Tuesday, May 5, 2020
U.S. News Law School Academic Reputation Scores, 1998-2020
Robert L. Jones (Northern Illinois), Academic Reputation Scores for Law Schools Rise Significantly in 2020:
This Article summarizes the results of the U.S. News & World Report rankings published in 2020 with respect to the academic reputation scores of law schools. In addition to analyzing the most recent results for the U.S. News rankings, the Article supplements the more extensive longitudinal study published by this author in 2013. The Article also includes updated appendices from the prior study that catalog the U.S. News academic reputation scores for every law school between 1998 and 2020.
School | 2020 Peer Assessment Score | 1998 Peer Assessment Score | Change Between 1998 & 2020 |
Texas A&M | 2.6 | 1.5 | 1.1 |
Alabama | 3.3 | 2.5 | 0.8 |
Georgia State | 2.9 | 2.2 | 0.7 |
Michigan State | 2.5 | 1.8 | 0.7 |
Howard | 2.7 | 2.1 | 0.6 |
Pepperdine | 2.7 | 2.2 | 0.5 |
CUNY | 2.3 | 1.8 | 0.5 |
Florida State | 3.1 | 2.6 | 0.5 |
Arizona State | 3.3 | 2.9 | 0.4 |
Denver | 2.9 | 2.5 | 0.4 |
Seattle | 2.4 | 2.0 | 0.4 |
Fordham | 3.3 | 3.0 | 0.3 |
Georgia | 3.3 | 3.0 | 0.3 |
Northeastern | 2.6 | 2.3 | 0.3 |
Richmond | 2.8 | 2.5 | 0.3 |
Washington Univ. | 3.7 | 3.4 | 0.3 |
https://taxprof.typepad.com/taxprof_blog/2020/05/us-news-law-school-academic-reputation-scores-1998-2020.html
Here's USNWR's current, ahem, methodology:
"Quality assessment (weighted by 0.50): In fall 2019, deans and three faculty members at each school were asked to rate programs on a scale of 1 (marginal) to 5 (outstanding); 65% of the people surveyed responded. Scores for each school were averaged to produce the average peer assessment score. U.S. News collected the assessment data."
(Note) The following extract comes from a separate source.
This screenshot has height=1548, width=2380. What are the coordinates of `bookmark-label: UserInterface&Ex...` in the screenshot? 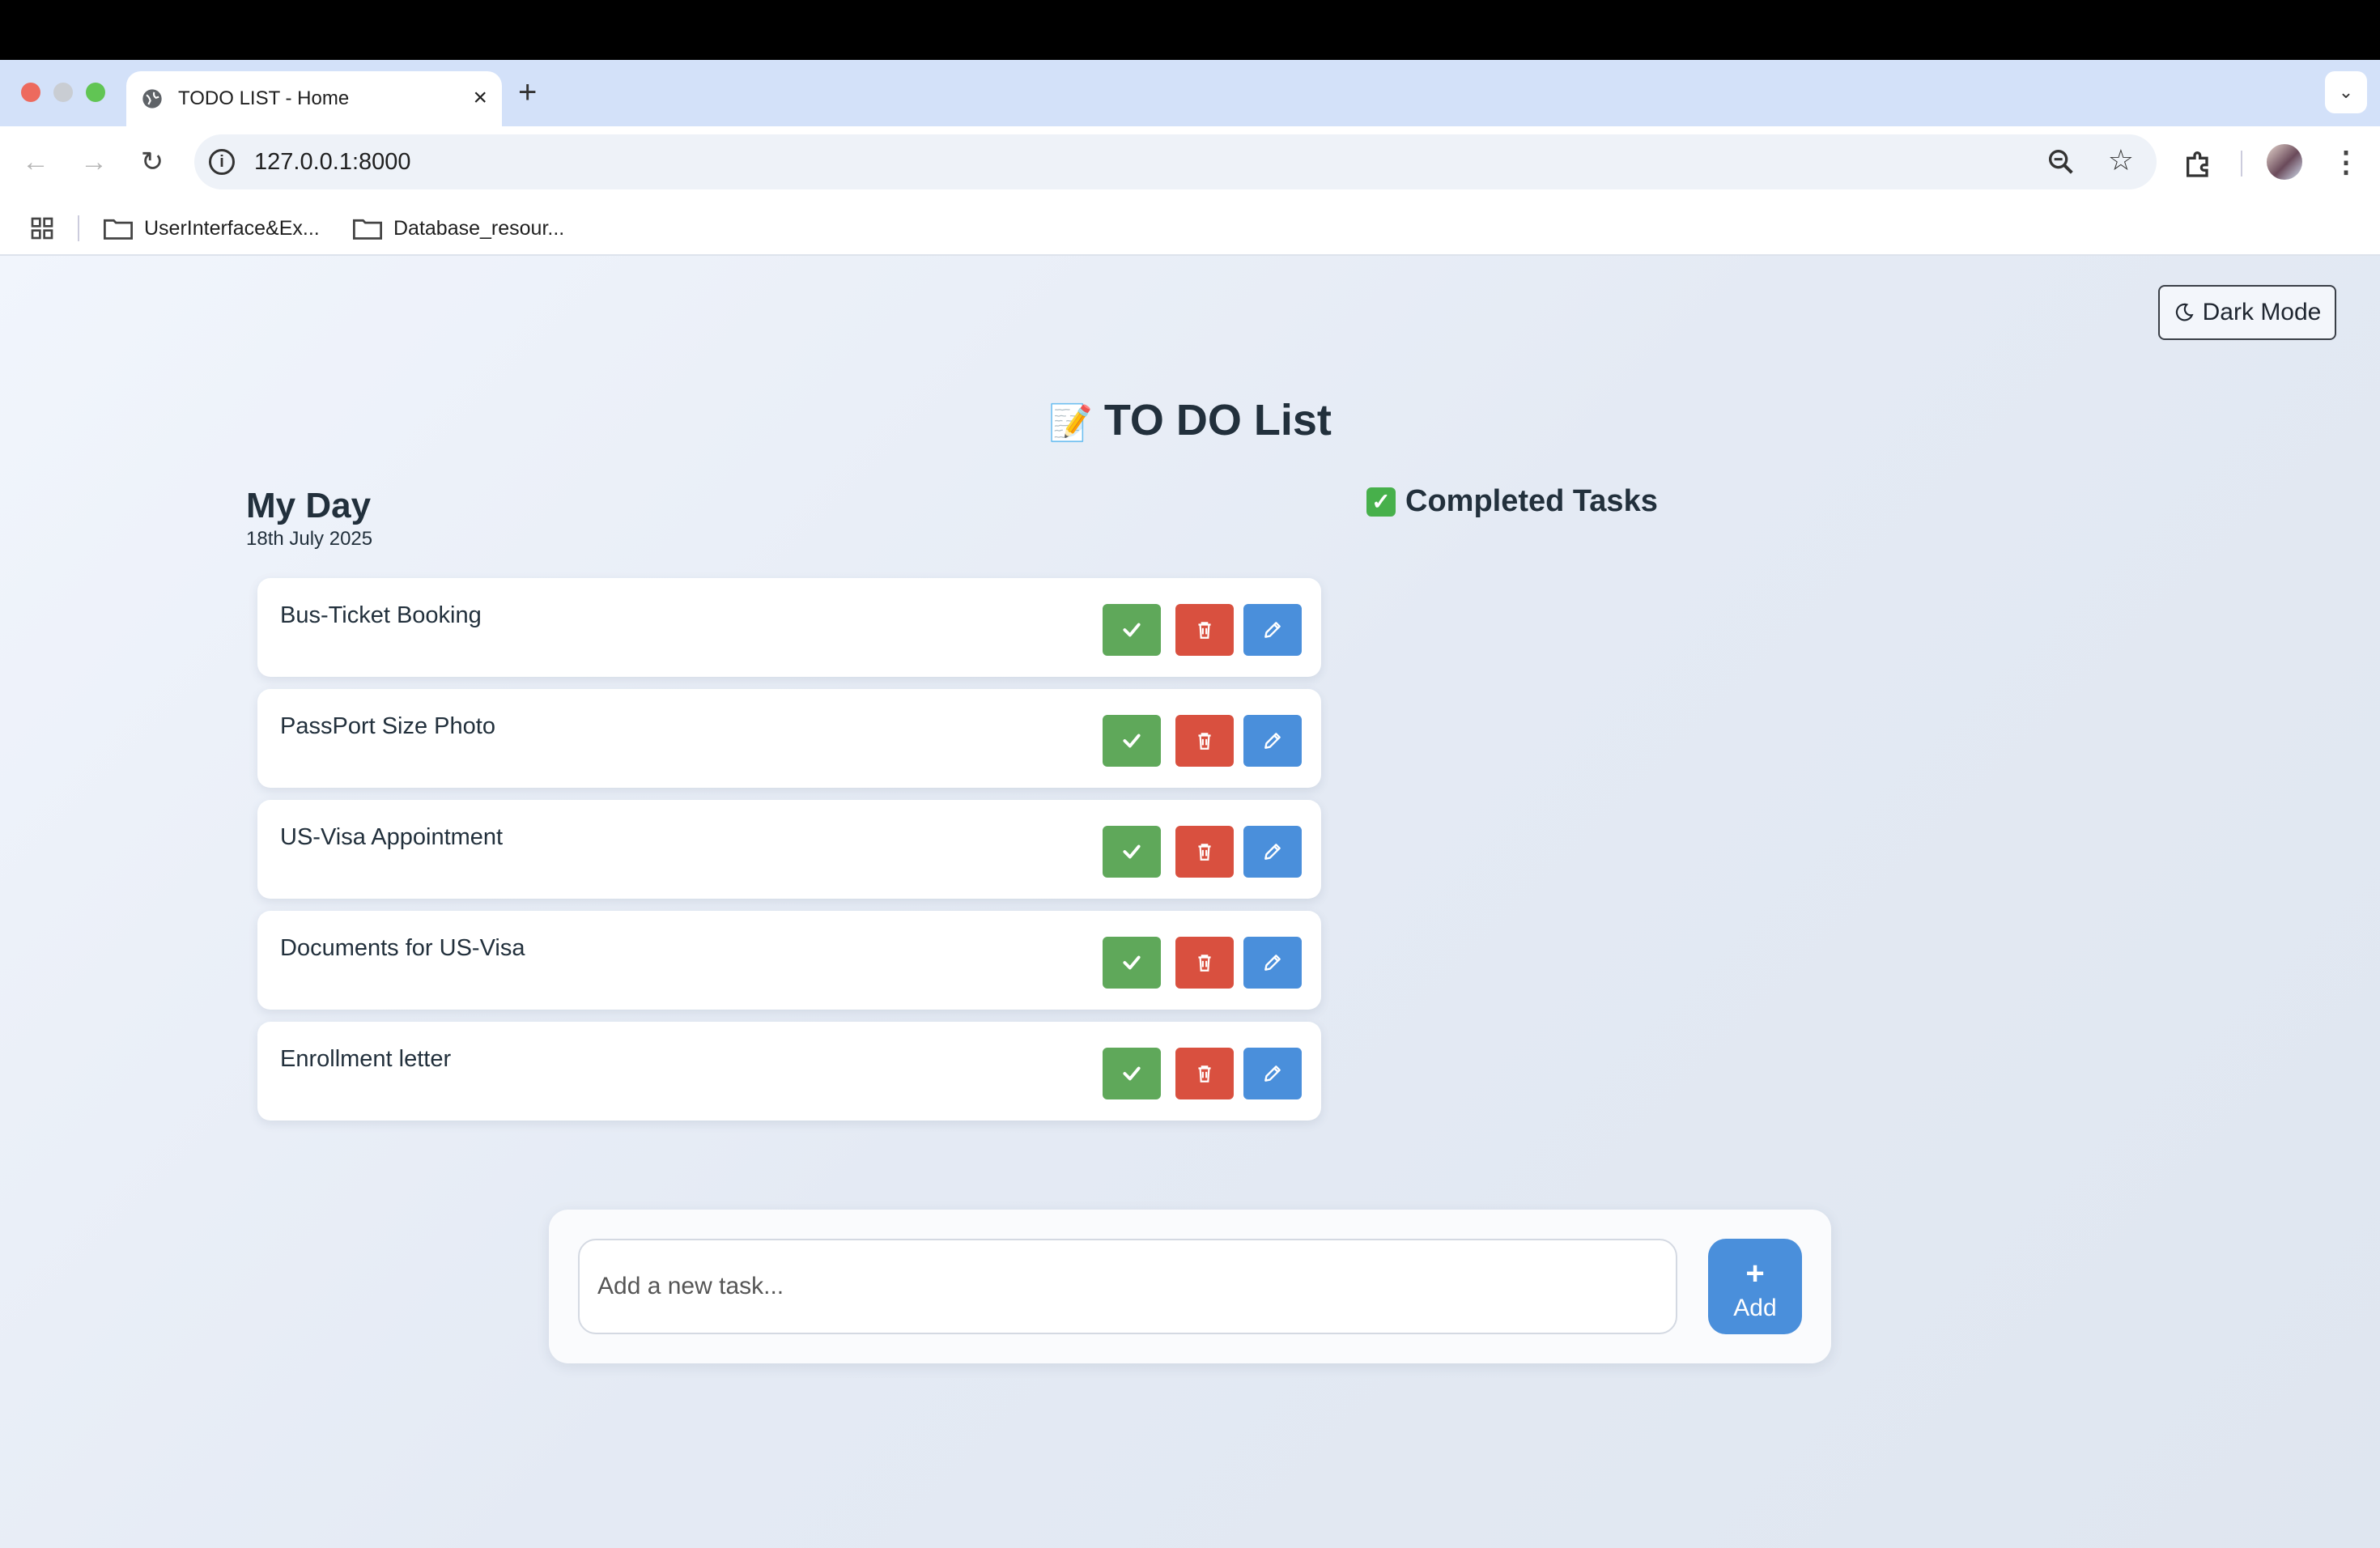 It's located at (232, 228).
It is unclear, at least to me, as to whether "deans" means "The [head] Dean" or "every sub-executive vice-president of deanery." I'm sure some of this site's readers know the answer. My question is this: if it is just the dean and three profs per school who fill this thing out, and it tends to be the same folk doing it year after year, even a slight disruption, say dean turnover and prof retirements caused by the Great Recession, could meaningfully move the needle on these numbers if the new folk have different impressions of the schools' reputations, right? Or if the response rate meaningfully increased or decreased?